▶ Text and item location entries
* * *
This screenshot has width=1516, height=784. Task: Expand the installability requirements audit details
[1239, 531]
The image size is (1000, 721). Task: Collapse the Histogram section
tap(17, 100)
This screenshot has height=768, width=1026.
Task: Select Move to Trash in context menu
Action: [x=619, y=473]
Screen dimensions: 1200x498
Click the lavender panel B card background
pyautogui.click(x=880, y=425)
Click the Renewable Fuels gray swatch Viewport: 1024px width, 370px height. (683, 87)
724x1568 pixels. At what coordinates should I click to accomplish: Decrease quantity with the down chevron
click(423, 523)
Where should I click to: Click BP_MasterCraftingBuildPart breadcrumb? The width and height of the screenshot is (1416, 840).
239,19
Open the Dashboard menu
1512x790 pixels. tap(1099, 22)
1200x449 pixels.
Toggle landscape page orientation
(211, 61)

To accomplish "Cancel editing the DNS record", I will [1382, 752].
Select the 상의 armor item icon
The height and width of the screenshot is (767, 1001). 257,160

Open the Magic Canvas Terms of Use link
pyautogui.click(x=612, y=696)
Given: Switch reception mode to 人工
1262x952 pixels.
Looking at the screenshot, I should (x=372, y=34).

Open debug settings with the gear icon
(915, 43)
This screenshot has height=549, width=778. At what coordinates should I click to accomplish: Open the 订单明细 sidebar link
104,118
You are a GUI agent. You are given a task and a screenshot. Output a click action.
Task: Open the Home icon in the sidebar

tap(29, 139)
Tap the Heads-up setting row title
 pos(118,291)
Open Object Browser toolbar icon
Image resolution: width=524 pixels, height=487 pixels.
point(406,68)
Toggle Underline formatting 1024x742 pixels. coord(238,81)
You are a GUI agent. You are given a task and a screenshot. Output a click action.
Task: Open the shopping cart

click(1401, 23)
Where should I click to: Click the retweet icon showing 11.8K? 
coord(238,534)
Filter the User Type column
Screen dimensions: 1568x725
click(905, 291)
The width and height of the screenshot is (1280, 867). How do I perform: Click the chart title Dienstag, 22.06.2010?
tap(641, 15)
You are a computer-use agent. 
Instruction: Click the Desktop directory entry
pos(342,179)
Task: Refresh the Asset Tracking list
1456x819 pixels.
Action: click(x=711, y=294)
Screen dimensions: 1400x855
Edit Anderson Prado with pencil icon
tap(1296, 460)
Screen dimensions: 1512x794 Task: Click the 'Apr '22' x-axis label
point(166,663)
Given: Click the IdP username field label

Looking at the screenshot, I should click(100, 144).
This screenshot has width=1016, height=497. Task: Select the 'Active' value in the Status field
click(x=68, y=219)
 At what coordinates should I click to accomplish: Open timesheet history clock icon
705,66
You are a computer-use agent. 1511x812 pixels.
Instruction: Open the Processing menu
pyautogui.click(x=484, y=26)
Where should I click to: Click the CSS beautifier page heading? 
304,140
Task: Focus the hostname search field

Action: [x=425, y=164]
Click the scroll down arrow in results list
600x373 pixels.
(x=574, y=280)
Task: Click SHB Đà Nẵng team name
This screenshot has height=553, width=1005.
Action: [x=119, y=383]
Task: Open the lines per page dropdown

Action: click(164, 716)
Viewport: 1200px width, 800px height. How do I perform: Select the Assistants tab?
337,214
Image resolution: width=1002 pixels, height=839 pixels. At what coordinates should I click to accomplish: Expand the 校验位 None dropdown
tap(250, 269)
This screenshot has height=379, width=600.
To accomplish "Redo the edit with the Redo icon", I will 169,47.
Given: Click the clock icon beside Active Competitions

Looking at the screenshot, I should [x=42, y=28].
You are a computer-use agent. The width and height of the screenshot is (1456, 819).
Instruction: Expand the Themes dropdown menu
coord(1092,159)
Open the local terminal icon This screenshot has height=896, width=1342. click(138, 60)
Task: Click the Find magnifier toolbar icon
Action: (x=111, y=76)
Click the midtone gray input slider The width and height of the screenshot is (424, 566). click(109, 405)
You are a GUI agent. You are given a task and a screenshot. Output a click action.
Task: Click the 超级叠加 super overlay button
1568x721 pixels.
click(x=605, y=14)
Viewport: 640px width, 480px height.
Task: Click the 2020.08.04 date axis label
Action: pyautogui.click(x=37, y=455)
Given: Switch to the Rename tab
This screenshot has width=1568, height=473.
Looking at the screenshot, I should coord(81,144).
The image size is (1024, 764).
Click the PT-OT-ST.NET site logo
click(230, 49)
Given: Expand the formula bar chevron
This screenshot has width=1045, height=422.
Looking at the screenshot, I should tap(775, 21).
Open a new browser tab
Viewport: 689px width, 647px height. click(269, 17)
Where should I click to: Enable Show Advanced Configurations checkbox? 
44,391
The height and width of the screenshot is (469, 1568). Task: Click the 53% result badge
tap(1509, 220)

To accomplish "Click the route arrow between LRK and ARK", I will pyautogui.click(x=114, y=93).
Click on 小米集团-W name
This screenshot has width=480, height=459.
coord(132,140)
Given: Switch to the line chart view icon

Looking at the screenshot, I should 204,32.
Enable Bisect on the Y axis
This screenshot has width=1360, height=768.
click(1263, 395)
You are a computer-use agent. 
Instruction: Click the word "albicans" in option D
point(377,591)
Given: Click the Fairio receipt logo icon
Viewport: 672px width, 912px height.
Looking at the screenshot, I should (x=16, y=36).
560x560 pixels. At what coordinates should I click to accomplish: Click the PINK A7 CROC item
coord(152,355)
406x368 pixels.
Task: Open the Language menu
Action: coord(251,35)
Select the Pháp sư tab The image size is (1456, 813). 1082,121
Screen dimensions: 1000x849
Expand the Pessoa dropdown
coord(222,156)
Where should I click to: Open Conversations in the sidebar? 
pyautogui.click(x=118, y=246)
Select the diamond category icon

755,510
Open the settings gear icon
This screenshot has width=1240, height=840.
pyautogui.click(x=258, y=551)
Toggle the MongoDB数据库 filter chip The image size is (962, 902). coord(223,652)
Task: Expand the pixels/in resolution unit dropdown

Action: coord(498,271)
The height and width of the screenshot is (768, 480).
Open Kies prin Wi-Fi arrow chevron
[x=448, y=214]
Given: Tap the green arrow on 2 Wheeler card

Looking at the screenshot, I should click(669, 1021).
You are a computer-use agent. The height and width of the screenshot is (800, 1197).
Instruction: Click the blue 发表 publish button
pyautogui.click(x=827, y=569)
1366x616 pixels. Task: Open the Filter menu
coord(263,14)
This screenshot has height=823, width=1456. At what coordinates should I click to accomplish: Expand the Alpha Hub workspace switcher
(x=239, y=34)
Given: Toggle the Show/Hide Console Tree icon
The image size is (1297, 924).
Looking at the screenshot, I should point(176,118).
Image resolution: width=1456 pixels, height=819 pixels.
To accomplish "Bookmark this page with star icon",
* * *
▶ Task prompt
Rewrite the lines above with "Histogram" changed to "Overview", leaving everything else as it is.

▶ Completed task
This screenshot has width=1516, height=784. Task: Expand the installability requirements audit details
[1239, 531]
The image size is (1000, 721). Task: Collapse the Overview section
tap(17, 100)
This screenshot has height=768, width=1026.
Task: Select Move to Trash in context menu
Action: [x=619, y=473]
Screen dimensions: 1200x498
Click the lavender panel B card background
pyautogui.click(x=880, y=425)
Click the Renewable Fuels gray swatch Viewport: 1024px width, 370px height. (683, 87)
724x1568 pixels. At what coordinates should I click to accomplish: Decrease quantity with the down chevron
click(423, 523)
Where should I click to: Click BP_MasterCraftingBuildPart breadcrumb? The width and height of the screenshot is (1416, 840).
239,19
Open the Dashboard menu
1512x790 pixels. tap(1099, 22)
1200x449 pixels.
Toggle landscape page orientation
(211, 61)

To accomplish "Cancel editing the DNS record", I will [1382, 752].
Select the 상의 armor item icon
The height and width of the screenshot is (767, 1001). 257,160

Open the Magic Canvas Terms of Use link
pyautogui.click(x=612, y=696)
Given: Switch reception mode to 人工
1262x952 pixels.
Looking at the screenshot, I should (x=372, y=34).

Open debug settings with the gear icon
(915, 43)
This screenshot has height=549, width=778. At what coordinates should I click to accomplish: Open the 订单明细 sidebar link
104,118
You are a GUI agent. You are given a task and a screenshot. Output a click action.
Task: Open the Home icon in the sidebar

tap(29, 139)
Tap the Heads-up setting row title
 pos(118,291)
Open Object Browser toolbar icon
Image resolution: width=524 pixels, height=487 pixels.
point(406,68)
Toggle Underline formatting 1024x742 pixels. coord(238,81)
You are a GUI agent. You are given a task and a screenshot. Output a click action.
Task: Open the shopping cart

click(1401, 23)
Where should I click to: Click the retweet icon showing 11.8K? 
coord(238,534)
Filter the User Type column
Screen dimensions: 1568x725
click(905, 291)
The width and height of the screenshot is (1280, 867). How do I perform: Click the chart title Dienstag, 22.06.2010?
tap(641, 15)
You are a computer-use agent. 
Instruction: Click the Desktop directory entry
pos(342,179)
Task: Refresh the Asset Tracking list
1456x819 pixels.
Action: click(x=711, y=294)
Screen dimensions: 1400x855
Edit Anderson Prado with pencil icon
tap(1296, 460)
Screen dimensions: 1512x794 Task: Click the 'Apr '22' x-axis label
point(166,663)
Given: Click the IdP username field label

Looking at the screenshot, I should click(100, 144).
This screenshot has width=1016, height=497. Task: Select the 'Active' value in the Status field
click(x=68, y=219)
 At what coordinates should I click to accomplish: Open timesheet history clock icon
705,66
You are a computer-use agent. 1511x812 pixels.
Instruction: Open the Processing menu
pyautogui.click(x=484, y=26)
Where should I click to: Click the CSS beautifier page heading? 
304,140
Task: Focus the hostname search field

Action: [x=425, y=164]
Click the scroll down arrow in results list
600x373 pixels.
(x=574, y=280)
Task: Click SHB Đà Nẵng team name
This screenshot has height=553, width=1005.
Action: [x=119, y=383]
Task: Open the lines per page dropdown

Action: click(164, 716)
Viewport: 1200px width, 800px height. How do I perform: Select the Assistants tab?
337,214
Image resolution: width=1002 pixels, height=839 pixels. At what coordinates should I click to accomplish: Expand the 校验位 None dropdown
tap(250, 269)
This screenshot has height=379, width=600.
To accomplish "Redo the edit with the Redo icon", I will 169,47.
Given: Click the clock icon beside Active Competitions

Looking at the screenshot, I should [x=42, y=28].
You are a computer-use agent. The width and height of the screenshot is (1456, 819).
Instruction: Expand the Themes dropdown menu
coord(1092,159)
Open the local terminal icon This screenshot has height=896, width=1342. click(138, 60)
Task: Click the Find magnifier toolbar icon
Action: (x=111, y=76)
Click the midtone gray input slider The width and height of the screenshot is (424, 566). click(109, 405)
You are a GUI agent. You are given a task and a screenshot. Output a click action.
Task: Click the 超级叠加 super overlay button
1568x721 pixels.
click(x=605, y=14)
Viewport: 640px width, 480px height.
Task: Click the 2020.08.04 date axis label
Action: pyautogui.click(x=37, y=455)
Given: Switch to the Rename tab
This screenshot has width=1568, height=473.
Looking at the screenshot, I should coord(81,144).
The image size is (1024, 764).
Click the PT-OT-ST.NET site logo
click(230, 49)
Given: Expand the formula bar chevron
This screenshot has width=1045, height=422.
Looking at the screenshot, I should tap(775, 21).
Open a new browser tab
Viewport: 689px width, 647px height. click(269, 17)
Where should I click to: Enable Show Advanced Configurations checkbox? 
44,391
The height and width of the screenshot is (469, 1568). Task: Click the 53% result badge
tap(1509, 220)

To accomplish "Click the route arrow between LRK and ARK", I will pyautogui.click(x=114, y=93).
Click on 小米集团-W name
This screenshot has width=480, height=459.
coord(132,140)
Given: Switch to the line chart view icon

Looking at the screenshot, I should 204,32.
Enable Bisect on the Y axis
This screenshot has width=1360, height=768.
click(1263, 395)
You are a computer-use agent. 
Instruction: Click the word "albicans" in option D
point(377,591)
Given: Click the Fairio receipt logo icon
Viewport: 672px width, 912px height.
Looking at the screenshot, I should (x=16, y=36).
560x560 pixels. At what coordinates should I click to accomplish: Click the PINK A7 CROC item
coord(152,355)
406x368 pixels.
Task: Open the Language menu
Action: coord(251,35)
Select the Pháp sư tab The image size is (1456, 813). 1082,121
Screen dimensions: 1000x849
Expand the Pessoa dropdown
coord(222,156)
Where should I click to: Open Conversations in the sidebar? 
pyautogui.click(x=118, y=246)
Select the diamond category icon

755,510
Open the settings gear icon
This screenshot has width=1240, height=840.
pyautogui.click(x=258, y=551)
Toggle the MongoDB数据库 filter chip The image size is (962, 902). coord(223,652)
Task: Expand the pixels/in resolution unit dropdown

Action: coord(498,271)
The height and width of the screenshot is (768, 480).
Open Kies prin Wi-Fi arrow chevron
[x=448, y=214]
Given: Tap the green arrow on 2 Wheeler card

Looking at the screenshot, I should click(669, 1021).
You are a computer-use agent. The height and width of the screenshot is (800, 1197).
Instruction: Click the blue 发表 publish button
pyautogui.click(x=827, y=569)
1366x616 pixels. Task: Open the Filter menu
coord(263,14)
This screenshot has height=823, width=1456. At what coordinates should I click to accomplish: Expand the Alpha Hub workspace switcher
(x=239, y=34)
Given: Toggle the Show/Hide Console Tree icon
The image size is (1297, 924).
Looking at the screenshot, I should point(176,118).
Image resolution: width=1456 pixels, height=819 pixels.
To accomplish "Bookmark this page with star icon",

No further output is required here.